Vitamin D has been touted as a potent powerhouse and studies suggest it helps in a host of diseases and conditions.

The so-called "sunshine vitamin," which is synthesized in the body from sun exposure, is being studied for its link to the treatment or prevention of colon and breast cancer, depression, type 1 diabetes, osteoporosis, migraine headaches, fibromyalgia, pain, hypertension and blood clots.

When it comes to sun exposure, how much time should the average Arizonan sunbathe in order to get their recommended daily allowance of vitamin D?

None at all, a local dermatologist said.

"Most people get enough from incidental sun exposure," said Bryan Updegraff of Allergy and Dermatology Specialists in Sun City. "We only need a couple of minutes of exposure, depending on how fair your skin is."

Instead, incorporate vitamin D-rich foods and supplements into your diet to help boost levels, Updegraff said.

That is essential, said Jody Laidlaw, a registered dietitian who works at Sun Health Community Education and Wellness.In particular, it's a must for seniors, people with dark skin and the obese, who are at risk for not getting enough vitamin D in their diets.

Also, those with malabsorption syndromes, including celiac, Crohns, or liver diseases, have difficulty absorbing vitamin D.

Laidlaw said the recommended daily allowance for vitamin D for adults is 400 international units and those 70 and older should take in 700 IU.

But in the near future, that number may go up to 1,000.

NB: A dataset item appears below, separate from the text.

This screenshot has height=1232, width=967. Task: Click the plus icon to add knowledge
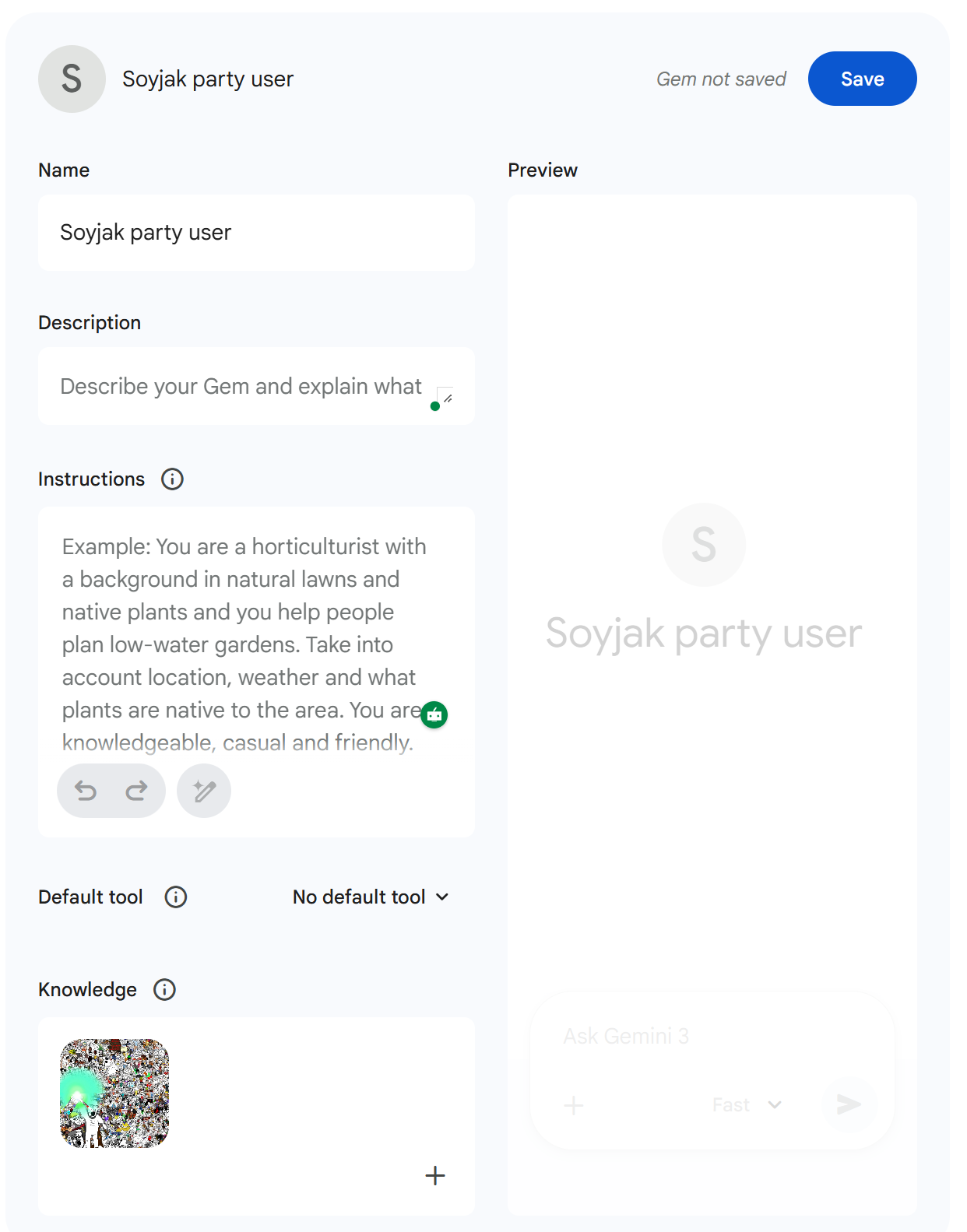[435, 1175]

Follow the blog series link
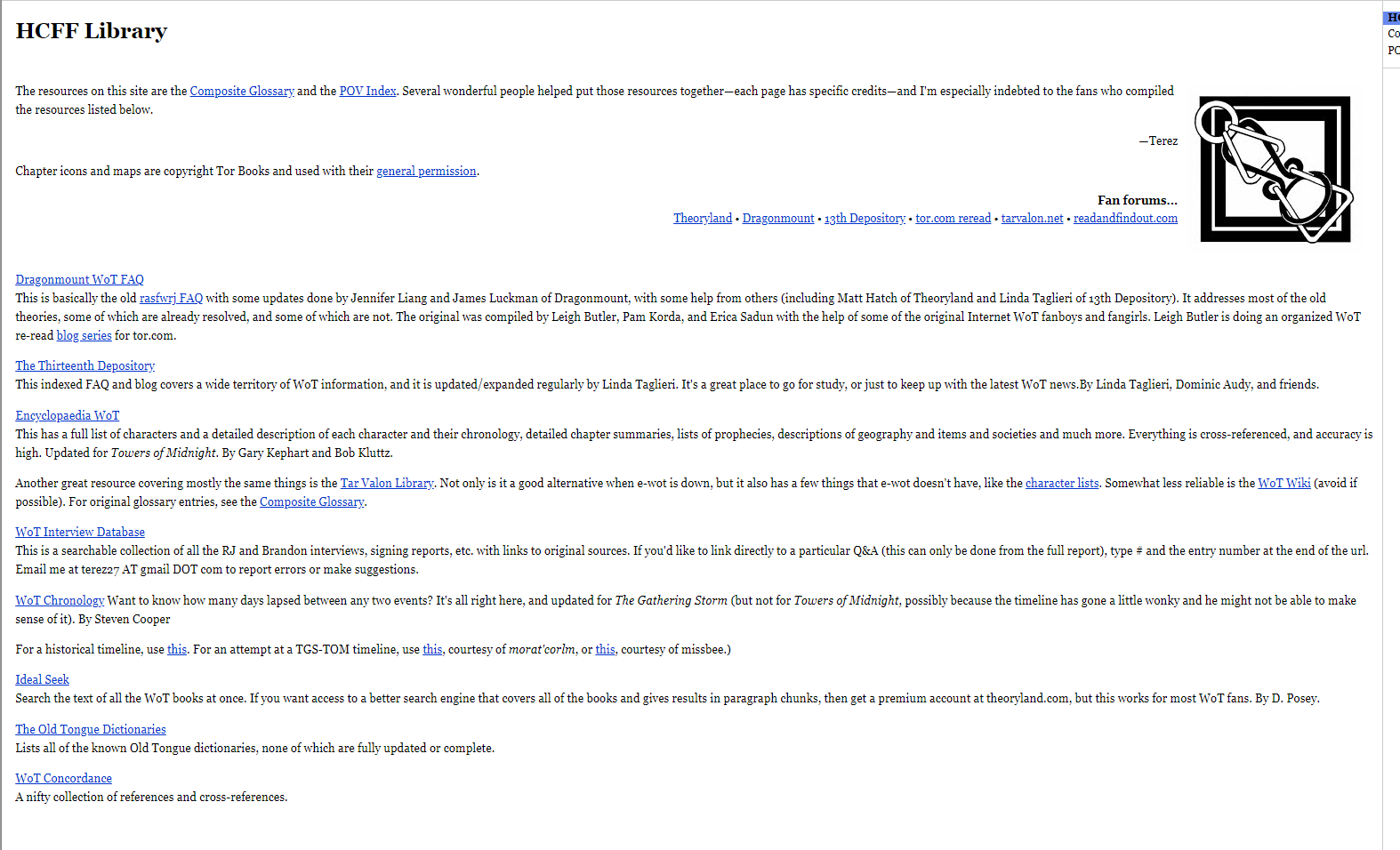point(84,335)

"It's currently under review to recommend 1,000 IU as the average amount needed to get vitamin D levels high enough to prevent breaking hips or other bones," Laidlaw said.

Laidlaw said there are vitamin D-rich foods that will help people reach those recommended levels including salmon, mackerel and milk.

"One cup of non-fat, reduced fat or whole milk with vitamin D has 98 IU per serving, which is 25 percent of the daily intake," Laidlaw said. "And three and one-half ounces of cooked salmon is 360 units, and three and one-half ounces of mackerel is 345."

In addition, cod liver oil, tuna, sardines, eggs, liver, swiss cheese, margarine, yogurt and fortified, ready-to-eat cereal are other food sources that contain vitamin D.

Laidlaw said vitamin D research has taken a personal turn for her. Since beginning her research, both her sister and father have been diagnosed with vitamin D deficiency and are taking supplements.

"With all of the research, everyone is saying this is the next big thing with anti-aging, autoimmune, cancer, diabetes, mental function, multiple sclerosis and gum disease," Laidlaw said. "A lot more research is being done, and you will see that the RDA is increased shortly."